Assignment:
Each line of the material below is to be written out exactly. Leave out any picture.

Dataset excerpts:
══════════

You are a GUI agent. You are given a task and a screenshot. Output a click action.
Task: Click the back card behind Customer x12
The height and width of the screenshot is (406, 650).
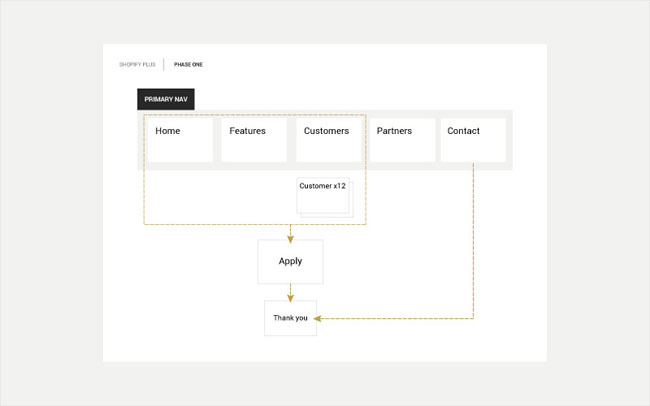[352, 214]

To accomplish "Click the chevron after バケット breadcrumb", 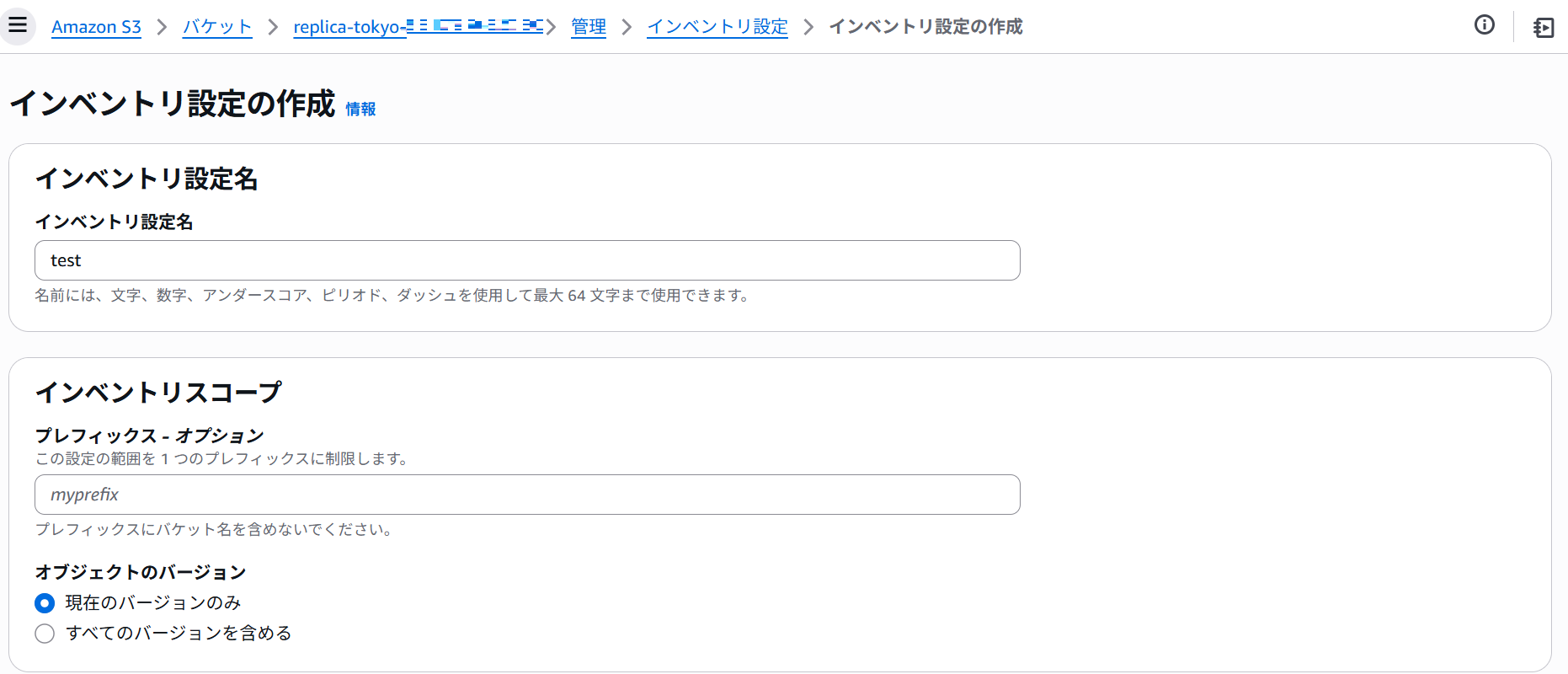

══════════

Answer area:
You are a GUI agent. You are given a task and a screenshot. Output a click action.
Task: Click the back card behind Customer x12
The height and width of the screenshot is (406, 650).
[352, 214]

To accomplish "Click the chevron after バケット breadcrumb", 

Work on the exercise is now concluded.